Saturday, July 26, 2014

Stories of forgiveness - How did your family do forgiveness?

They were in couple's counseling after Jerry had his affair and Chris was devastated. It had been a year since the discovery and end of it and yet Chris complained that she still couldn't trust Jerry.

"How did your families do forgiveness?", Martha the therapist asked.

They both stared back at her seemingly at a loss for words.

Finally, Jerry spoke first, "I don't remember either my father or my mother ever saying they were sorry or apologizing. I guess we just sucked it up, waited for whatever it was to blow over, and moved on. Of course, they both drank a lot and denied there was a problem, but neither my sister or I could depend on them. You just never knew what kind of shape either one of them would be in."

"My Dad was a drinker too," said Chris, and my mother was bitter and criticized him constantly. She would never admit to anything because I think she was too angry and didn't think she owed him anything. When he got sober, he went to AA and did his fourth step and then wanted to make his amends.

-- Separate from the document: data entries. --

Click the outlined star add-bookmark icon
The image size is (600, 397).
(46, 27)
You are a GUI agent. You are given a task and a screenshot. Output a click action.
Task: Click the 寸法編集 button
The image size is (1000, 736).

He tried to make up for lost time and years of crap. I was 17 at that point and couldn't have cared whether he lived or died. My mother left him and was even more bitter and depressed and so I never really had parents I could depend on, who, you know, were there for me. I guess I never learned how to forgive. I've been too afraid that if I forgive someone, especially if I really care, that they will just take advantage and hurt me again."

Martha said, "I wonder if you would be interested in doing some research and watching and asking other people how they do forgiveness? Forgiveness is a skill and takes practice. Like any skill you want to learn, you have to see it demonstrated in order to get an idea of how to try it."

"My friend told me that if I accept Jesus as my Lord and savior all my sins will automatically be forgiven. I don't have to do anything because Jesus already died on the cross for me," said Jerry.

"What do you think of that idea," asked Martha.

"Sounds too good to be true," said Jerry.

"It certainly doesn't work for me," said Chris.

To be continued

1 comment:

  1. This story is all too common in the field of substance abuse counseling where Jerry and Chris would be referred to as "Adult Children of Alcoholics", ACOAs.

    Emotional dysregulation and dysfunctional relationships are a product of this kind of upbringing. This does not necessarily explain the infidelity and fear to trust again completely, but is a common part of a situation which has developed from this kind of history. While the problem is framed here as a spiritual and ethical issue which is appropriate, it also can be understood as a psychological phenomenon based on dysfunctional coping and interpersonal skills.

    Thank you for this story. In my line of work in the mental health counseling field it is very common and a staple of my practice. Your light on it brings a new level of understanding and appreciation of the complexity of issue with which people struggle. Alcoholics Anonymous, and Al-Anon are 12 step programs for people who want to quit drinking and the people who care about them. Beyond this, AA and Al-Anon are some of the biggest spiritual programs in the world.